Spatial Simulations of Myxobacterial Development

Many bacteria exhibit multicellular behaviour, with individuals within a colony coordinating their actions for communal benefit. One example of complex multicellular phenotypes is myxobacterial fruiting body formation, where thousands of cells aggregate into large three-dimensional structures, within which sporulation occurs. Here we describe a novel theoretical model, which uses Monte Carlo dynamics to simulate and explain multicellular development. The model captures multiple behaviours observed during fruiting, including the spontaneous formation of aggregation centres and the formation and dissolution of fruiting bodies. We show that a small number of physical properties in the model is sufficient to explain the most frequently documented population-level behaviours observed during development in Myxococcus xanthus.Author Summary: Understanding how relatively simple, single cell bacteria can communicate and coordinate their actions is important for explaining how complex multicellular behaviour can emerge without a central controller.
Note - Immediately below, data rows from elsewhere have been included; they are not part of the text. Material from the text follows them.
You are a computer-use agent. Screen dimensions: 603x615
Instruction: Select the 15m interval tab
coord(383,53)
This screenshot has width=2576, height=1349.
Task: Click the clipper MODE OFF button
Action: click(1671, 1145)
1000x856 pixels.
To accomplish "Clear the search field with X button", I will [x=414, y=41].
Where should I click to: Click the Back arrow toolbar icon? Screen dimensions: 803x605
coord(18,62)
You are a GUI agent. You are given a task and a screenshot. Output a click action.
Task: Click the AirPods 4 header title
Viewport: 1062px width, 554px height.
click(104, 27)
Myxobacteria are particularly interesting in this respect because cells undergo multiple phases of coordinated behaviour during their life-cycle. One of the most fascinating and complex phases is the formation of fruiting bodies—large multicellular aggregates of cells formed in response to starvation. In this article we use evidence from the latest experimental data to construct a computational model explaining how cells can form fruiting bodies. Both in our model and in nature, cells move together in dense swarms, which collide to form aggregation centres. In particular, we show that it is possible for aggregates to form spontaneously where previous models require artificially induced aggregates to start the fruiting process.